Ponieważ Paul i ja staliśmy się przyjaciółmi, zdecydowałem się kupić mu prezent. Kupiłem mu kolejnego leworęcznego Hofnera z 1964 roku, podobnego do tego, na którym grał w The Beatles. Dodałem jednak ciekawostkę: mój technik od gitary zainstalował w Hofnerze obwód Univox Super Fuzz, który można było aktywować za pomocą przełącznika. Kiedy dałem go Paulowi, powiedział: „To niezwykle przemyślany prezent, ale dlaczego? Mam już swojego Beatles-Hofnera – po co kolejny?” Powiedziałem tylko: „Po prostu podłącz go i wypróbuj ten dodatkowy przełącznik”. Nagle jego oczy się rozszerzyły i zaczął to po prostu rozkminiać. Powiedziałem mu, żeby przyniósł to na sesję nagraniową, a on nie mógł przestać się śmiać. Dzień wcześniej puściłem tą piosenkę Paulowi, i kiedy weszliśmy z zespołem do studia, on zagrał swoją linię basu. W końcowej części utworu włączył przełącznik Super Fuzz i doszło do całkowitej rzezi! Wszyscy pytali: „Co to do cholery było?” To było zabawne i bardzo fajne. Wydaje mi się, że nagraliśmy tylko trzy ujęcia tej piosenki, ale niemal natychmiast Keith i Ronnie zerwali się na nogi, a Mick przeciągnął mikrofon na środek pokoju i rozsunął nad nami dach. Myślę, że Paulowi naprawdę podobało się to, że znów był po prostu gościem w zespole z przyjaciółmi, których zna od 60 lat. Minęło dużo czasu, odkąd był z równymi sobie ludźmi, po prostu podłączając swój bas i robiąc sesję. Długo nie mogłam zetrzeć uśmiechu z twarzy.
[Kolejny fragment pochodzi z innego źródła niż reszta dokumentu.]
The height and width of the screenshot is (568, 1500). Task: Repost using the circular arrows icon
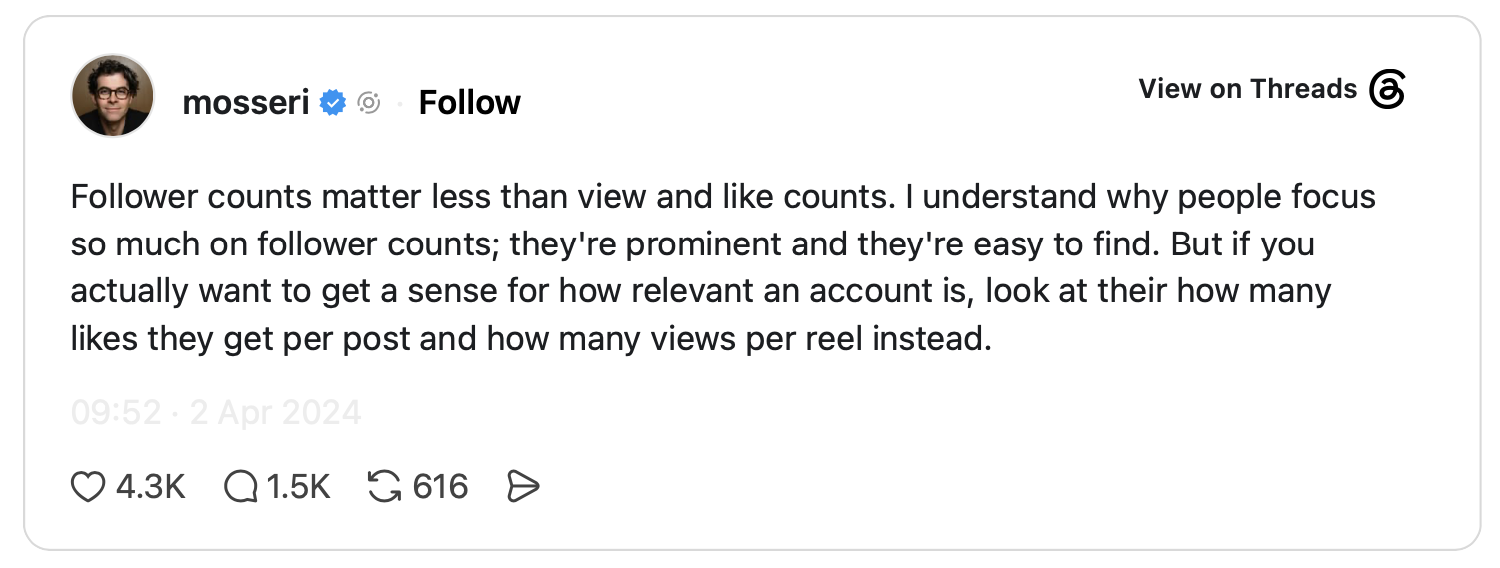tap(384, 487)
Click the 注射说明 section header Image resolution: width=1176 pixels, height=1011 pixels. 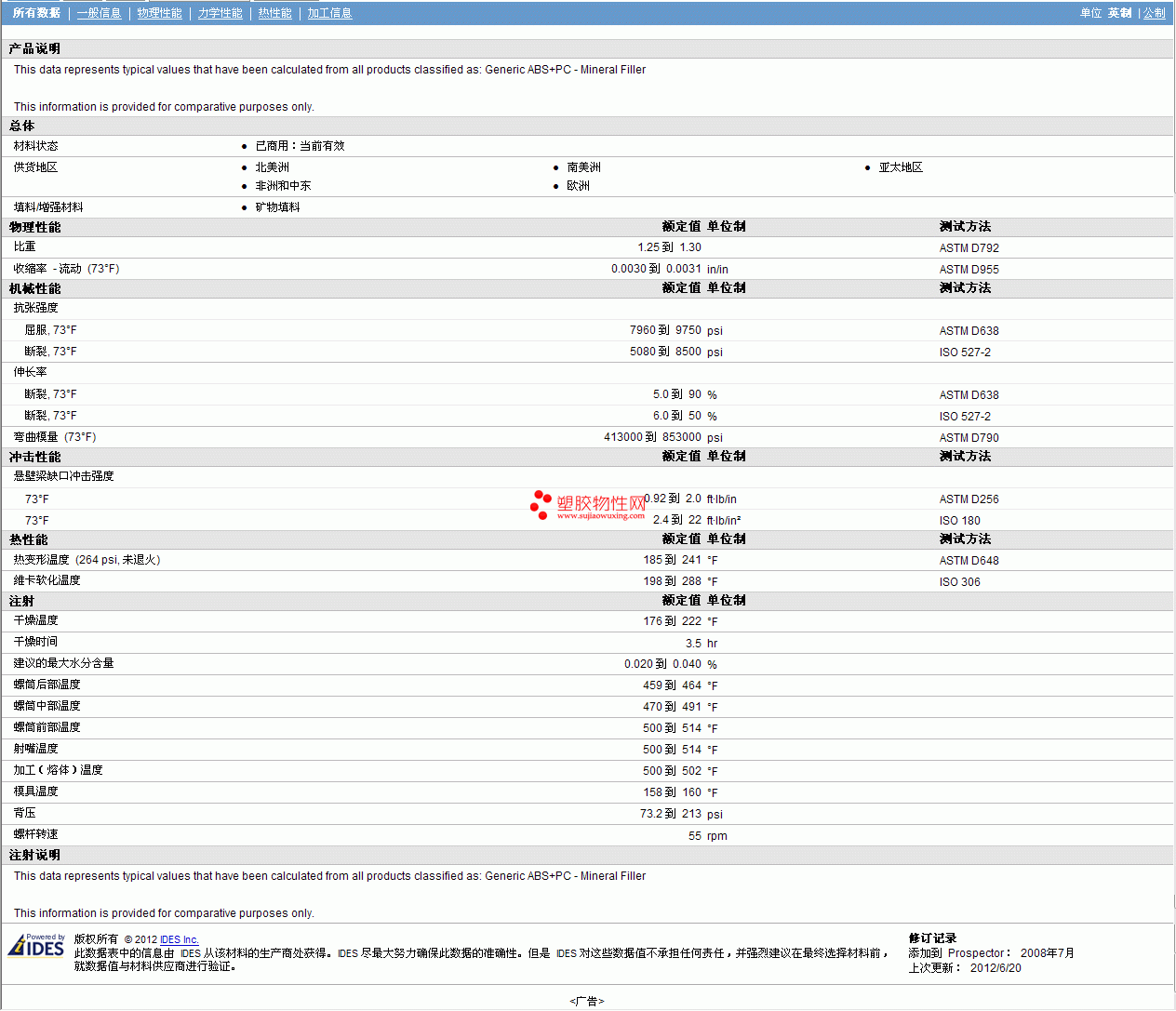(x=34, y=855)
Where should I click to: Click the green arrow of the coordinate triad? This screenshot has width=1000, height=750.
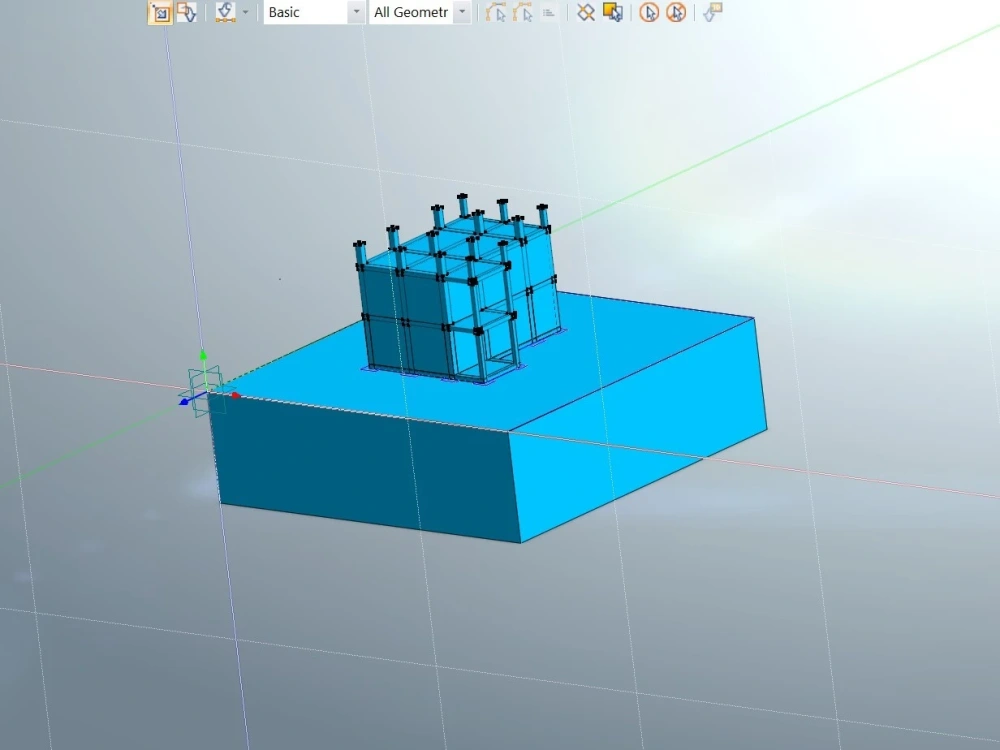(204, 357)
               Sir Paul  i Sir Mick 2011


 Dla Jagger prasy dodał, nie wiem czy na serio, czy żartobliwie, że Paul nie dostał wynagrodzenia za udział w sesji.  W którejś z wypowiedzi Richards również specjalnie nie rozwodził się nad udziałem Paula w nagraniu. "Ot, był w pobliżu, zrobił swoją robotę". Tak będąc jeszcze przy tym wątku, zastanawiam się, że trochę bagatelizowanie udziału Wielkiego Beatlesa w - ok, nagraniu Wielkiego Zespołu The Rolling Stones - nie jest skutkiem pewnej niezręcznej kilka lat temu wypowiedzi Sir Paula, że "The Rolling Stones to jest zespół grający covery".  Mick skomentował to później, że "zaprasza Paula na jakiś ich koncert, może gdzie mógł wejść do nas na scenę i zagrać z nami ... kilka coverów".  Dla przypomnienia, w 1967 roku Stonesi nagrali utwór "We Love You", na którym w chórkach zaśpiewali obaj liderzy The Beatles, Lennon i McCartney. Stop, to post o Stonesach, nowym albumie, ale znowu Beatlesi, ten mój konik, hobby, miłość życia próbuje zdominować. Słucham albumu, teraz właśnie  numeru z Paulem. Gitara wymiata, nie wiem czy Keith czy Ronnie. 
 


Pomimo faktu, że nie mam jeszcze zdecydowanego faworyta, to gdybym musiał wskazać, to chyba wybrałbym drugi singiel zespołu  "Sweet Sounds Of Heaven" (fragment live wyżej - robi wrażenie!), choć ten numer jak i pierwszy wydany jako singiel numer "Angry" wtapiają się w pozostałe. Wiem z pewnością, że płyta będzie mi się podobała jeszcze długo. A tak jest z muzyką, prawda? A nie słuchałem jej jeszcze w skupieniu na słuchawkach, w zaciemnieniu, kiedy lubię się tak zatopić w słuchaną muzykę. No i tutaj gdzieś w tyle głowy będę miał zawsze myśl, "kurcze, to Rolling Stonesi, żywa legenda, możliwe, że obok Beatlesów największa, ci od "Beatles and the Stones", potocznego już zwrotu w języku angielskim, oznaczającego rzeczy nieodłączne od siebie. Używanego niekoniecznie przez fanów muzyki.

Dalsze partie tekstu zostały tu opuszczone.